[Stored data entries]
◇ ◇ ◇ ◇ ◇

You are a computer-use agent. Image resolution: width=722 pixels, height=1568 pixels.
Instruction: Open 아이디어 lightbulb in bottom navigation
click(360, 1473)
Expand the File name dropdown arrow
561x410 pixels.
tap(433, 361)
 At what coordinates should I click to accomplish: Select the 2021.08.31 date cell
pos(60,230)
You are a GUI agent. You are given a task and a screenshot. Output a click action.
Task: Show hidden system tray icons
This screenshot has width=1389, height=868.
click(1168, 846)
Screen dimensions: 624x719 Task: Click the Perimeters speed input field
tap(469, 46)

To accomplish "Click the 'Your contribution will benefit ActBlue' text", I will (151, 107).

◇ ◇ ◇ ◇ ◇

Only the lines from the one containing "Screen dimensions: 624x719" through the last line of the records should appear, each written out exactly.

Expected answer ::
Screen dimensions: 624x719 Task: Click the Perimeters speed input field
tap(469, 46)

To accomplish "Click the 'Your contribution will benefit ActBlue' text", I will (151, 107).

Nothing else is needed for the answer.